== DATASET RECORDS

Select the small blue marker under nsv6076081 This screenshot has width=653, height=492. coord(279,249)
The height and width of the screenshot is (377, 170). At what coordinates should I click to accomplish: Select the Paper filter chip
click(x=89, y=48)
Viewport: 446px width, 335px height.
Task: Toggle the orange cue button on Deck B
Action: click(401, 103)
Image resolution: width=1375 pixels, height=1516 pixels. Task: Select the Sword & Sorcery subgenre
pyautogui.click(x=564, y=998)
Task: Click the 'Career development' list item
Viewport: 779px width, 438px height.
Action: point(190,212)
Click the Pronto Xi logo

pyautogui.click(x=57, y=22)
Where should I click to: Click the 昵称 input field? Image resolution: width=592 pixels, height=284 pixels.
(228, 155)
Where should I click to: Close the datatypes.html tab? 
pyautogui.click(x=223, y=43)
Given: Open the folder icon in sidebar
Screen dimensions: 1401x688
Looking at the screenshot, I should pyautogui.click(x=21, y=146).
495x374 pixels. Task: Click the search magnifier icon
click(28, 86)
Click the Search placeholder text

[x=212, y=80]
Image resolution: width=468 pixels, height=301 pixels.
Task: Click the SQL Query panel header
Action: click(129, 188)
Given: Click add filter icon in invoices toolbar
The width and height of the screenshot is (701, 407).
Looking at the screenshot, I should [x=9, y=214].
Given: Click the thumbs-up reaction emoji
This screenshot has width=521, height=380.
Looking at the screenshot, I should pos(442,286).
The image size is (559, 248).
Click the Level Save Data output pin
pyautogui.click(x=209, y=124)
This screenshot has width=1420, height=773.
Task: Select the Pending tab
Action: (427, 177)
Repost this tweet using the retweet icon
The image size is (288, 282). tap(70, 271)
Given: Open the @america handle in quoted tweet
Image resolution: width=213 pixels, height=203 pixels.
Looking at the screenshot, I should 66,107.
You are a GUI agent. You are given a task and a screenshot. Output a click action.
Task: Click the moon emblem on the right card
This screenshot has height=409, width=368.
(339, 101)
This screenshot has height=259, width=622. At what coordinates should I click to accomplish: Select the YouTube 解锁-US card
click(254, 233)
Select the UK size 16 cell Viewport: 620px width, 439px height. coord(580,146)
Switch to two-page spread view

====

WORK INSTRUCTIONS:
Each record must be returned exactly as it is written.

RESULT FOR THIS TASK:
Select the small blue marker under nsv6076081 This screenshot has width=653, height=492. coord(279,249)
The height and width of the screenshot is (377, 170). At what coordinates should I click to accomplish: Select the Paper filter chip
click(x=89, y=48)
Viewport: 446px width, 335px height.
Task: Toggle the orange cue button on Deck B
Action: click(401, 103)
Image resolution: width=1375 pixels, height=1516 pixels. Task: Select the Sword & Sorcery subgenre
pyautogui.click(x=564, y=998)
Task: Click the 'Career development' list item
Viewport: 779px width, 438px height.
Action: point(190,212)
Click the Pronto Xi logo

pyautogui.click(x=57, y=22)
Where should I click to: Click the 昵称 input field? Image resolution: width=592 pixels, height=284 pixels.
(228, 155)
Where should I click to: Close the datatypes.html tab? 
pyautogui.click(x=223, y=43)
Given: Open the folder icon in sidebar
Screen dimensions: 1401x688
Looking at the screenshot, I should pyautogui.click(x=21, y=146).
495x374 pixels. Task: Click the search magnifier icon
click(28, 86)
Click the Search placeholder text

[x=212, y=80]
Image resolution: width=468 pixels, height=301 pixels.
Task: Click the SQL Query panel header
Action: click(129, 188)
Given: Click add filter icon in invoices toolbar
The width and height of the screenshot is (701, 407).
Looking at the screenshot, I should [x=9, y=214].
Given: Click the thumbs-up reaction emoji
This screenshot has width=521, height=380.
Looking at the screenshot, I should pos(442,286).
The image size is (559, 248).
Click the Level Save Data output pin
pyautogui.click(x=209, y=124)
This screenshot has width=1420, height=773.
Task: Select the Pending tab
Action: (427, 177)
Repost this tweet using the retweet icon
The image size is (288, 282). tap(70, 271)
Given: Open the @america handle in quoted tweet
Image resolution: width=213 pixels, height=203 pixels.
Looking at the screenshot, I should 66,107.
You are a GUI agent. You are given a task and a screenshot. Output a click action.
Task: Click the moon emblem on the right card
This screenshot has height=409, width=368.
(339, 101)
This screenshot has height=259, width=622. At what coordinates should I click to accomplish: Select the YouTube 解锁-US card
click(254, 233)
Select the UK size 16 cell Viewport: 620px width, 439px height. coord(580,146)
Switch to two-page spread view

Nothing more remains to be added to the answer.